12.3 X-Ray Crystallography

X-ray crystallography is a powerful analytical technique used to determine the three-dimensional (3D) atomic structure of biomolecules such as proteins, DNA, and RNA. It has been fundamental to breakthroughs in medicine, biotechnology, and the understanding of molecular function.

Principle

X-ray crystallography works by scattering a beam of X-rays off the electrons of atoms within a crystallized molecule. The resulting diffraction pattern is analyzed to reconstruct a 3D model of the molecule's electron density, from which an atomic model is built.
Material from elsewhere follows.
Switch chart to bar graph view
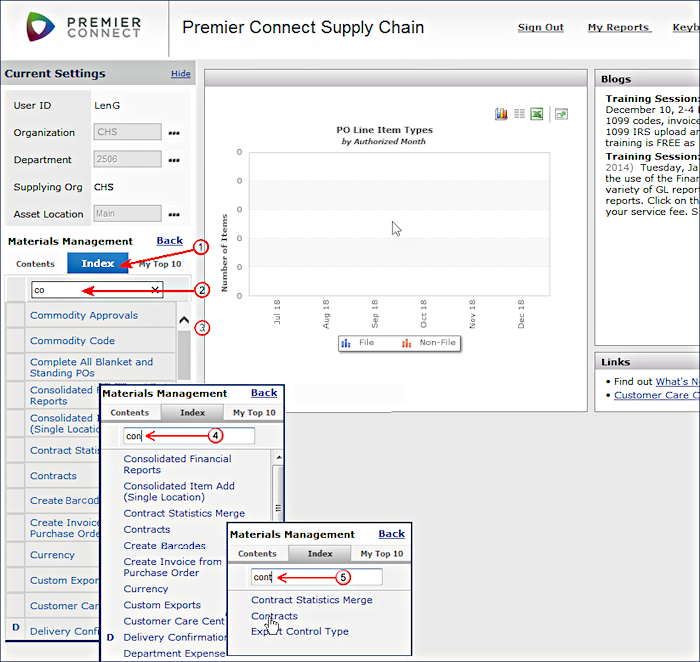 pyautogui.click(x=501, y=114)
The Process of X-ray Crystallography

The technique involves a sequential, four-step process to get from a purified biomolecule to a final 3D structure.

Step 1: Crystallization

The target biomolecule must first be purified and induced to form a crystal. This is achieved by dissolving the molecule in a solution and then slowly changing the conditions, such as evaporating the solvent or cooling, to allow the molecules to arrange themselves into a highly ordered, repeating 3D lattice. The quality of the crystal is critical; it must be uniform and have minimal defects for a clear diffraction pattern.

Step 2: X-Ray Diffraction

The crystal is mounted and exposed to a focused beam of X-rays. As the X-rays pass through the crystal, they are scattered or diffracted by the electrons of the atoms in the molecule. The ordered arrangement of molecules in the crystal causes the scattered waves to interfere constructively in specific directions, producing a diffraction pattern of intense spots or reflections. This pattern is recorded by a detector, such as a CCD camera.

Step 3: Data Collection and Processing

The collected diffraction data, consisting of spots and their intensities, are processed using specialized software. Using mathematical techniques, specifically a Fourier transform, the reflection intensities are used to calculate and reconstruct a 3D electron density map of the biomolecule. This map shows the distribution of electrons throughout the crystal's repeating unit, essentially outlining the shape of the molecule.
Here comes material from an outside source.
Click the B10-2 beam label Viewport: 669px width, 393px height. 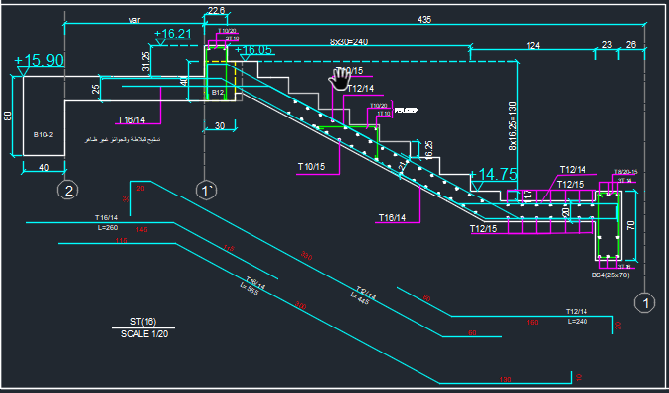(x=44, y=134)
Step 4: Model Building and Refinement

A molecular model representing the atoms and bonds is manually and computationally fitted into the calculated electron density map. This model is then refined to best match the experimental data. The final result is a precise 3D coordinate file that describes the position of every atom in the molecule, revealing its structure, bond lengths, and angles.

Diagram of the Process

Possible Questions and Answers

Q: Why is crystallization necessary for this technique?

A: A crystal contains a vast number of molecules arranged in an identical, ordered orientation. This regular lattice amplifies the weak scattering signal from a single molecule, producing a sharp, measurable diffraction pattern. Without a crystal, the scattered X-rays would be random and produce no usable pattern.

Q: What information does the diffraction pattern provide?

A: The positions and intensities of the diffraction spots contain the information needed to determine the size of the repeating unit in the crystal and the arrangement of atoms within it. This data is mathematically processed to generate an electron density map.

Q: What is an electron density map?

A: It is a 3D map that shows regions of high and low electron density. Areas of high density correspond to the locations of atoms, since electrons orbit atomic nuclei, allowing scientists to build an atomic model of the molecule.